Bu tarihe kadar ana problem ve bakış açısı Müslüman ferdin dünya hayatına nasıl bakması gerektiğinde düğümleniyordu. Dünya hayatı gelip geçici, üzerinde çok durmaya değmeyen, bir lokma bir hırka ile yaşanarak geçirilmesi gereken bir süreç mi, yoksa yaşarken rahatlık dahilinde, dünyevî hazları helal yoldan yaşayarak, teknolojinin imkanlarından istifade ederek geçirilmesi gereken bir süreç mi olduğu konusuna bakış ana problemdir. Batı arkasına aldığı rüzgarla bu karasızlığını kırmış, arkasına bakmadan yol alamaya devam etmiş, bunu da her defasında Doğu’yu yenerek tescillemiştir.

Batı, felsefenin her alanında değişik görüşleri tartışarak sentez sonuçlara ulaşmıştır. Bu sentezlerin zirvesine, Marksizm, Materyalizm ve Pozitivizm oturmuştur. Bu üç ideoloji İslam dünyasında ciddi şekilde karşılık bulmuş, kabul veya reddedenler nezdinde ciddi beyin fırtınaları estirilmesine sebep olmuştur. Özellikle “maddenin vardan yok olamayacağı, yoktan da var olamayacağı” konusuna dair Batı felsefesi[3], Osmanlı aydınları arasında ciddi tartışmalara yol açmış, dördüncü ideoloji olan Ateizminde kapı aralamasına sebep olmuştur. Batı’nın madde ve doğaya karşı acımasız tutumu, keşif ve icatların kaynağını oluşturmuş, İslam toplumlarının uzanmaktan çekineceği yerlere kadar el uzatmakta tereddüt göstermemişlerdir.

İşte bütün bu hengame içerisinde Müslüman ferdin ya da toplumun Batı’nın ortaya çıkardığı güç patlamasına karşı kendini koruma kollama gayreti tezahür etmiştir.
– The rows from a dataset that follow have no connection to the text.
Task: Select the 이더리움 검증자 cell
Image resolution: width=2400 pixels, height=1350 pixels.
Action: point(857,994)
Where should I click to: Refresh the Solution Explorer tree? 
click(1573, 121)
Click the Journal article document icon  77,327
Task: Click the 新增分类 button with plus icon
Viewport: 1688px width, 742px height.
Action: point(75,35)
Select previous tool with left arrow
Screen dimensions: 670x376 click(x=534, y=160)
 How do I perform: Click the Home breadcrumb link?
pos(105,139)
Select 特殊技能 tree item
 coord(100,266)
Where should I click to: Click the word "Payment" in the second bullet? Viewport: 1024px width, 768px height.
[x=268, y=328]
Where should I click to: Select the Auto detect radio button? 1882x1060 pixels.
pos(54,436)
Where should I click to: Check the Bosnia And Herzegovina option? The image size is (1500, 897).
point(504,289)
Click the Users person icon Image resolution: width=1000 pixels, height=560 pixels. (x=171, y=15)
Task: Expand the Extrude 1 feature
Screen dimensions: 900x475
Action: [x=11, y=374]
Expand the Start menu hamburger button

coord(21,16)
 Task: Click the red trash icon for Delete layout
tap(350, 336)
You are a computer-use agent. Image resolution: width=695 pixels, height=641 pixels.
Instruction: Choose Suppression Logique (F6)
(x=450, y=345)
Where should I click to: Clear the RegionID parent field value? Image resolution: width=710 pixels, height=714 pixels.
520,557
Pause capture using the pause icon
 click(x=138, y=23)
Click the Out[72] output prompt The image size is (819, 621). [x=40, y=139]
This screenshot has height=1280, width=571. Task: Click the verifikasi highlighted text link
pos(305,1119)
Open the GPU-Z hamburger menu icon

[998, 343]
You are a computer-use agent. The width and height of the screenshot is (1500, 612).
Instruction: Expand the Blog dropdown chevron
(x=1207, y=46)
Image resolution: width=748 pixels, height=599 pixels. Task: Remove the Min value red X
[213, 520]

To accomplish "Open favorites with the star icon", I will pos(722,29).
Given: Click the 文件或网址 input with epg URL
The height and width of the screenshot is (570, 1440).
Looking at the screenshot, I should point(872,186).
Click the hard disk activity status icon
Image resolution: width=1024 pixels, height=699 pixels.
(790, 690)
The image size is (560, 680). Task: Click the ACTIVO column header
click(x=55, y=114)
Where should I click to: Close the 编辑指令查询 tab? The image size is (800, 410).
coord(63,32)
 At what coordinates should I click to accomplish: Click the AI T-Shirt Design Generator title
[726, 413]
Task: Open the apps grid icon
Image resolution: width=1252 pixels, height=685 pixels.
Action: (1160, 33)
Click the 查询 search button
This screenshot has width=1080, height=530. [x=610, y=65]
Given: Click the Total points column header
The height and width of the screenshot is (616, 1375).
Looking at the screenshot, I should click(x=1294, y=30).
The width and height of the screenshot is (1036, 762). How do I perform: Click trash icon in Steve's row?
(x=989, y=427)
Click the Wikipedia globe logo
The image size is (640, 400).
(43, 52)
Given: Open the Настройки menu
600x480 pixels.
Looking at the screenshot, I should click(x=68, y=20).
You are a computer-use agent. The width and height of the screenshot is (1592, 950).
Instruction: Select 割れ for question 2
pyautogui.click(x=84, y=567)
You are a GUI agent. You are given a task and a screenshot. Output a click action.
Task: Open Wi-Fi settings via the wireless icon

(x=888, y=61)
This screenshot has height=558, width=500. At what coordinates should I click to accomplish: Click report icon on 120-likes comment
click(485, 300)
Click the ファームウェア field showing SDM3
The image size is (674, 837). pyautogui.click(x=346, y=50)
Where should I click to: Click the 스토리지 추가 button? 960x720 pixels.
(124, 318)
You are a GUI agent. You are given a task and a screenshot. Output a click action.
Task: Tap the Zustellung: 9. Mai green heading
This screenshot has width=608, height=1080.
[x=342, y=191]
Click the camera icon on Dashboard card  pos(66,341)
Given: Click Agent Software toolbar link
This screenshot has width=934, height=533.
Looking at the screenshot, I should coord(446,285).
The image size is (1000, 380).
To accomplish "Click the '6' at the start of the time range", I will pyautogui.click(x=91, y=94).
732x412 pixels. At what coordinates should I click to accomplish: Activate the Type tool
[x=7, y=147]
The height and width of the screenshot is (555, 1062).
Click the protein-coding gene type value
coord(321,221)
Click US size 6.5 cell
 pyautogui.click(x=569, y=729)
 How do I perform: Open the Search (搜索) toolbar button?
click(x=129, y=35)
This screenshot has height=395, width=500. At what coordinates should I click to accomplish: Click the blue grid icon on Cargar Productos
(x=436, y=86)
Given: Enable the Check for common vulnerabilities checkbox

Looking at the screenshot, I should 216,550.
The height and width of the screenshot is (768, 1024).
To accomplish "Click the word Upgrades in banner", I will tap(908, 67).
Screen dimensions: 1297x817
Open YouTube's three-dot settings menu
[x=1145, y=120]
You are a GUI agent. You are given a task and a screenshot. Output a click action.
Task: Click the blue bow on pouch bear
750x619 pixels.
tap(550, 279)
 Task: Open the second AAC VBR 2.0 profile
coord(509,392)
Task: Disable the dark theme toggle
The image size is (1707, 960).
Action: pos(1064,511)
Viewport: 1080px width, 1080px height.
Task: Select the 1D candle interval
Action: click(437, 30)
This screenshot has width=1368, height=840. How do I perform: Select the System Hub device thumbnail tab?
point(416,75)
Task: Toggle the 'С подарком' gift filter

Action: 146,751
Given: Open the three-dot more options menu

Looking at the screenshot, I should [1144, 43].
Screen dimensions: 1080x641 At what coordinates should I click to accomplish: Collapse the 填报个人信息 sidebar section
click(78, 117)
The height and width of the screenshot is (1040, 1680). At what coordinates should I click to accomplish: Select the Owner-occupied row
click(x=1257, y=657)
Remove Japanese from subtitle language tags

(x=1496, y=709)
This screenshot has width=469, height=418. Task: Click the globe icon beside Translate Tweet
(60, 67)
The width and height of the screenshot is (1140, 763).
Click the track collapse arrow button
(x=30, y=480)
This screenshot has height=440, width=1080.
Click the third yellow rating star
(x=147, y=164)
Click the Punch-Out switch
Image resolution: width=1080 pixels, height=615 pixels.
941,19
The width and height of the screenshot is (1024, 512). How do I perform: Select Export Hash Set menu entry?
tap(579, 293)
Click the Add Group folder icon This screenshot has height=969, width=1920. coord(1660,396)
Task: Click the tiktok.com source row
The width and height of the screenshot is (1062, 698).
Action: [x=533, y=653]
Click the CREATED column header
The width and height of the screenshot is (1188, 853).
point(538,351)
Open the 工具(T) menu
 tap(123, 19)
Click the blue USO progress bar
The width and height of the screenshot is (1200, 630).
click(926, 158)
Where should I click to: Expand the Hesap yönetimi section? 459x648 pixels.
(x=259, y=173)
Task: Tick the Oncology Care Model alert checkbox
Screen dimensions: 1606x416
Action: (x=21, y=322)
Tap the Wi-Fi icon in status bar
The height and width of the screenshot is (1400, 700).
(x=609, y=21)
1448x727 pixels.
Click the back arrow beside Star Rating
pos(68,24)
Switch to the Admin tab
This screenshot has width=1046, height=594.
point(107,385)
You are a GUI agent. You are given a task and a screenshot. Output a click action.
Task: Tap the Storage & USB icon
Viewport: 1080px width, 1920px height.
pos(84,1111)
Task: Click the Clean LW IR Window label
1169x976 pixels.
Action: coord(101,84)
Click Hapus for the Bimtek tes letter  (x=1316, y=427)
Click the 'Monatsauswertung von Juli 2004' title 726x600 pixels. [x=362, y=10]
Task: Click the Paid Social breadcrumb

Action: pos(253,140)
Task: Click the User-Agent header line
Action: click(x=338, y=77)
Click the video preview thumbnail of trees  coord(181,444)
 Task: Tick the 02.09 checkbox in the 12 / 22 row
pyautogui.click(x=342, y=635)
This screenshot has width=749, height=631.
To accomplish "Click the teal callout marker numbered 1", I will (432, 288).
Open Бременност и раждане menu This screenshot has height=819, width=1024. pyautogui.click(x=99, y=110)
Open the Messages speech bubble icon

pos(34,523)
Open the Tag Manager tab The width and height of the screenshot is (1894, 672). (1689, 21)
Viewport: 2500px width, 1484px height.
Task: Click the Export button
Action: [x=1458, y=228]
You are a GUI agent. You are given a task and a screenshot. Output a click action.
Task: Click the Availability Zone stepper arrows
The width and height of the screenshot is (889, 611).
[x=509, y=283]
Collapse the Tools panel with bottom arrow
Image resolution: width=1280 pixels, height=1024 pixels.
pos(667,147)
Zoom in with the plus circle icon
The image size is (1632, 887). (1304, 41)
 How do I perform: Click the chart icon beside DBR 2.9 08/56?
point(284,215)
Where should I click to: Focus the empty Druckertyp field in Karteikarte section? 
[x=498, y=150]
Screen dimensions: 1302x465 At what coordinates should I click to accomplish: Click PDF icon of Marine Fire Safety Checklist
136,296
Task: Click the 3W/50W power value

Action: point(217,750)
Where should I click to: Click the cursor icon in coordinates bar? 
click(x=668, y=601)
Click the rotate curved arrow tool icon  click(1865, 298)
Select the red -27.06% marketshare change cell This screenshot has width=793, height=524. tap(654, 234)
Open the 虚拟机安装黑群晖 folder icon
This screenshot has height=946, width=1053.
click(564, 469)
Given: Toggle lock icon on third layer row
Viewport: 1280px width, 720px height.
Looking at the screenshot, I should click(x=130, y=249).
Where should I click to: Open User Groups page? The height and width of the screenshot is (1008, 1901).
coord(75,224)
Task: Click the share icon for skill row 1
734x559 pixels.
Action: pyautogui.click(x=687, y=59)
Bu savunma mekanizmasının arkasındaki ruh nedir? Şimdi konuyu biraz daha geriden alalım:

Allah’ın Müslümanları yeryüzünde halife kılış öncesi ve sonrası olarak (Yunus 14) İslamcıların iki dönemi vardır. Öncesi dönemlerinde muhalefetleriyle imtihan olurlar, halifelik dönemlerinde ise iktidarlıklarıyla imtihan olurlar. Her iki dönemde de vazgeçemedikleri temel bir argümanları vardır, itaat edileceklerle itaat edilmeyeceklerin kimler olacağının tespitini öncelikle yapmak zorunda oldukları idrakini taşırlar. Çünkü Müslüman fert Kur’an’ın ilk inen surelerinde ne yapacağının detayına girmeden önce kimlere ve nelere itaat etmeyeceğini öğrenir. (Alâk 19, Kalem 10-15) Kötülere itaat edilmeyeceği, iyilere itaat edileceği bilinciyle İslam’a adımını atar. Bu sebeple itiraz kültürü hayatının her evresinde mevcuttur, bu durumdan da vazgeçme lüksü yoktur. İslam girerken Lâ İlahe derken, ilk sözünün hayır demek olduğunu, bütün ilahlara itiraz ettiğini bilir.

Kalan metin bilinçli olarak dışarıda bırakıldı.